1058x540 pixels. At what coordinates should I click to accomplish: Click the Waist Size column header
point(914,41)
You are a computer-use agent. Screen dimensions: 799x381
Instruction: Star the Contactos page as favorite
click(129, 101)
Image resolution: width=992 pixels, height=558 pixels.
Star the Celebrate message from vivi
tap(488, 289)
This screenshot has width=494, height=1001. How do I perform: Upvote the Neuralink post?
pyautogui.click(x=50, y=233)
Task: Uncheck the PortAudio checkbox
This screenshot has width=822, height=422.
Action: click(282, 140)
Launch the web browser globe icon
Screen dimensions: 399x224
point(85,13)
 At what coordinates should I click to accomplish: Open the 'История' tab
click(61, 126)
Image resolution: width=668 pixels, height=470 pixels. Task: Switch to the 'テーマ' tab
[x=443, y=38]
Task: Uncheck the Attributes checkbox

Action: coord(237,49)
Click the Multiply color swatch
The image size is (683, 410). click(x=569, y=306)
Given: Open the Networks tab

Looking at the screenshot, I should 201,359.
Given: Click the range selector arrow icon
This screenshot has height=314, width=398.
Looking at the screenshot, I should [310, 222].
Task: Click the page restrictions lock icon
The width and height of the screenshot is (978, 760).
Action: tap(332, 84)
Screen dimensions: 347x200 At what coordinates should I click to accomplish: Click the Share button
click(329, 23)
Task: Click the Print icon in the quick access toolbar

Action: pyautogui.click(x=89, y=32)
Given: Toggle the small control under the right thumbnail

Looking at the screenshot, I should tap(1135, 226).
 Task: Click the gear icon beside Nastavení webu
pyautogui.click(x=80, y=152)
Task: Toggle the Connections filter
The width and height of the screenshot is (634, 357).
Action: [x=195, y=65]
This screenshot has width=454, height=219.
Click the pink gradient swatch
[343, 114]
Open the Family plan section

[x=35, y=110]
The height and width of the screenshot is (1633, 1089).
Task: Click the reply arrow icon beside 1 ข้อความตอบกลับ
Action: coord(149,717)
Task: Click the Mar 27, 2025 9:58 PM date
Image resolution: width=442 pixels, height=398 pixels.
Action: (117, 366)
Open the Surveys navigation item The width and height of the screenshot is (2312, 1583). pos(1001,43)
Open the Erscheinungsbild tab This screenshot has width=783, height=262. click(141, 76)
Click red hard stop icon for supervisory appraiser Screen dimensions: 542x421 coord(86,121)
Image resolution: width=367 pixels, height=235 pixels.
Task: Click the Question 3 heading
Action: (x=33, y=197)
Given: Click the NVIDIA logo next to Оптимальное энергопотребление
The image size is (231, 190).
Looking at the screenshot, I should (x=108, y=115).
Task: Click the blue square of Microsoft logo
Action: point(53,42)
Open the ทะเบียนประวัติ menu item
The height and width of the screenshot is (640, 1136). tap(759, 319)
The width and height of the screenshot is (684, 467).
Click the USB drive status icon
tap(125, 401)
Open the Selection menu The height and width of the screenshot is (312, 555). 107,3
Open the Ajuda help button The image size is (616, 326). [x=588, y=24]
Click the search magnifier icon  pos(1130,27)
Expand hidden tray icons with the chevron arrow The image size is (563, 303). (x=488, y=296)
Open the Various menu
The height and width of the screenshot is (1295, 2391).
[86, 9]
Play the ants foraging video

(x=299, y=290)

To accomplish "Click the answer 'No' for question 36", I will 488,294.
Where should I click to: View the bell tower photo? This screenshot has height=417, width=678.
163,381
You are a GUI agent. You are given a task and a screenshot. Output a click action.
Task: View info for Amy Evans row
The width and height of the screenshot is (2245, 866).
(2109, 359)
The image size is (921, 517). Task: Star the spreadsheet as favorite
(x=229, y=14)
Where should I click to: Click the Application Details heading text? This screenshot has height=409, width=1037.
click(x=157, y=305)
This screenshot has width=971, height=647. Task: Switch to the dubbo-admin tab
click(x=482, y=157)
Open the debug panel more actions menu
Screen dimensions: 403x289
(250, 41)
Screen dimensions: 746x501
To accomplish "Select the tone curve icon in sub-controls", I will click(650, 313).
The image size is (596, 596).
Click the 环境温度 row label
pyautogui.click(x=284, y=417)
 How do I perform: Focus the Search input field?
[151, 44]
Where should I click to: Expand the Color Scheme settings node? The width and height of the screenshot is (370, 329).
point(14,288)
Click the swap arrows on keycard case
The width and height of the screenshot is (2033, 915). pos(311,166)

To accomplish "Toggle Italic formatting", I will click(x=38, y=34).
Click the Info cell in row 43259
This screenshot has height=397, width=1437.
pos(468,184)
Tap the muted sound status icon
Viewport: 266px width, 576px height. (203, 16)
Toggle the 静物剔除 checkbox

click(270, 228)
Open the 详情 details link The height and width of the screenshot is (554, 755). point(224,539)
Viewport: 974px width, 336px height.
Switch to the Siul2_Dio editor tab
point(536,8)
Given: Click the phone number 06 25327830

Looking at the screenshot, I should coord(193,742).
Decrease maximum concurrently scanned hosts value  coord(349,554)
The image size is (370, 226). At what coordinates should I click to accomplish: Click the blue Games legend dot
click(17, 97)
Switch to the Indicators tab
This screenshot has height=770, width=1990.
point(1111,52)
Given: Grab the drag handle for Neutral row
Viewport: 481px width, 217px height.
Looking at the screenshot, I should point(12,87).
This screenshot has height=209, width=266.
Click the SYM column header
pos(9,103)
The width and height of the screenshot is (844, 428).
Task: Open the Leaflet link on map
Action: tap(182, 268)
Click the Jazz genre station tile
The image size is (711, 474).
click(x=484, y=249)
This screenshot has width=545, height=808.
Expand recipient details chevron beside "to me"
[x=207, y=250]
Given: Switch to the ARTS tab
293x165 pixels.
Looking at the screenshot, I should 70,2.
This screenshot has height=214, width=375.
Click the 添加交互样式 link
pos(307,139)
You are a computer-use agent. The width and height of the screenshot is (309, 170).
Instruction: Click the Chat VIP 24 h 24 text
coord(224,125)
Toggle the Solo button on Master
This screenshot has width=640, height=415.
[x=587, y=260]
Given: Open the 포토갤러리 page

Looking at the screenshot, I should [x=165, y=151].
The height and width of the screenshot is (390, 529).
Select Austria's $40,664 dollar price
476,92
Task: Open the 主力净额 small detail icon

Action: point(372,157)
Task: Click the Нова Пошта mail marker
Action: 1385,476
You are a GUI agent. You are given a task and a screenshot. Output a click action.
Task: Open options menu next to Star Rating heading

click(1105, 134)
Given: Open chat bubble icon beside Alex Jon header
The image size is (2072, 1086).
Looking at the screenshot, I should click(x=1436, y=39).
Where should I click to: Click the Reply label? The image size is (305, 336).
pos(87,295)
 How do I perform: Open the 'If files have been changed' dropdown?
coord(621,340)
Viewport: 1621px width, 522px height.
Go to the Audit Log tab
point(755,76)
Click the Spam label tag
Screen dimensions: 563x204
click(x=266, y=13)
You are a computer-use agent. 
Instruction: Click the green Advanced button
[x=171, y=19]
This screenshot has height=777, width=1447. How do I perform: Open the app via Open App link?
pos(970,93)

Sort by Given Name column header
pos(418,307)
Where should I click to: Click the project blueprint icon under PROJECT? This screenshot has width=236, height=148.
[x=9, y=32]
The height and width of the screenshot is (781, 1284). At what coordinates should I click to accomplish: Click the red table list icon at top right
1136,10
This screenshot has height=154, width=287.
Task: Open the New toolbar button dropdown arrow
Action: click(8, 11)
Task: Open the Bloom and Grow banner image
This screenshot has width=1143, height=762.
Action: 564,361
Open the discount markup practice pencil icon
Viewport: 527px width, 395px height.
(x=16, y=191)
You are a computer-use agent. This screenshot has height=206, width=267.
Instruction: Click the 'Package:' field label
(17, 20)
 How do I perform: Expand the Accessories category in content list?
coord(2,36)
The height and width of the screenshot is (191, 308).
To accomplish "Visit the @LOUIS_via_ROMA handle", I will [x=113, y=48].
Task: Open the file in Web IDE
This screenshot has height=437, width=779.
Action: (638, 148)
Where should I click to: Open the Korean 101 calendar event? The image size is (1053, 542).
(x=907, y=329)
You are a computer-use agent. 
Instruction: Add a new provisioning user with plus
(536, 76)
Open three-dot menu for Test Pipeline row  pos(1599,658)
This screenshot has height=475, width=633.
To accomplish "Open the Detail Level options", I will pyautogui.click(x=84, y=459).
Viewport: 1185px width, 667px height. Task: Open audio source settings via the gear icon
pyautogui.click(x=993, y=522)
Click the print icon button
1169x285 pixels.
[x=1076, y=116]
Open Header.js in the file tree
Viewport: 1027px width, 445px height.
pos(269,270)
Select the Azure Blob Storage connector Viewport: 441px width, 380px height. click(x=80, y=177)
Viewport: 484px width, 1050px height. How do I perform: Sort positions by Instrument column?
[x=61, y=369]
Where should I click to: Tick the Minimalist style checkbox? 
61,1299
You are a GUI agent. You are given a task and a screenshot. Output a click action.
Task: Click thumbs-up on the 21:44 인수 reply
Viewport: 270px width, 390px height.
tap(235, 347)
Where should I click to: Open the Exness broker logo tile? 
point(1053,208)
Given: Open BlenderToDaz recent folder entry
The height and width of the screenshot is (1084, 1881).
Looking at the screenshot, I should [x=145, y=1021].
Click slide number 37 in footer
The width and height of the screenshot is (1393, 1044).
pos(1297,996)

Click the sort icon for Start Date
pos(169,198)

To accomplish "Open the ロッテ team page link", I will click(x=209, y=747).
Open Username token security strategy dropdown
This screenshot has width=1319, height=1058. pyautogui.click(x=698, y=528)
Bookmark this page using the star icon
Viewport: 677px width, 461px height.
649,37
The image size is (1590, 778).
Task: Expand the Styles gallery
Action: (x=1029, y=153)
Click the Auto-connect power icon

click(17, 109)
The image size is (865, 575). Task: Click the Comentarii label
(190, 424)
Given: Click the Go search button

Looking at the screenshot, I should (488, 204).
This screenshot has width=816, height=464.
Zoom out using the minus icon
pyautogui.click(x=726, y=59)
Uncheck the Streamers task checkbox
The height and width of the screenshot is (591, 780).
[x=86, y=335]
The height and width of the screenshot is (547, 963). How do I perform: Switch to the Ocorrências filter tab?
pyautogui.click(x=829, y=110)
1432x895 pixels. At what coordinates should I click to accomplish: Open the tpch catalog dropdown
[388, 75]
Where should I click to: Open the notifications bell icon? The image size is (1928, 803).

WHAT THE TASK REQUIRES: Retype the material above without any change, from the line holding "Tap the muted sound status icon" through the line holding "pos(307,139)", inclusive.

WORKED SOLUTION:
Tap the muted sound status icon
Viewport: 266px width, 576px height. (203, 16)
Toggle the 静物剔除 checkbox

click(270, 228)
Open the 详情 details link The height and width of the screenshot is (554, 755). point(224,539)
Viewport: 974px width, 336px height.
Switch to the Siul2_Dio editor tab
point(536,8)
Given: Click the phone number 06 25327830

Looking at the screenshot, I should coord(193,742).
Decrease maximum concurrently scanned hosts value  coord(349,554)
The image size is (370, 226). At what coordinates should I click to accomplish: Click the blue Games legend dot
click(17, 97)
Switch to the Indicators tab
This screenshot has height=770, width=1990.
point(1111,52)
Given: Grab the drag handle for Neutral row
Viewport: 481px width, 217px height.
Looking at the screenshot, I should point(12,87).
This screenshot has height=209, width=266.
Click the SYM column header
pos(9,103)
The width and height of the screenshot is (844, 428).
Task: Open the Leaflet link on map
Action: tap(182, 268)
Click the Jazz genre station tile
The image size is (711, 474).
click(x=484, y=249)
This screenshot has width=545, height=808.
Expand recipient details chevron beside "to me"
[x=207, y=250]
Given: Switch to the ARTS tab
293x165 pixels.
Looking at the screenshot, I should 70,2.
This screenshot has height=214, width=375.
Click the 添加交互样式 link
pos(307,139)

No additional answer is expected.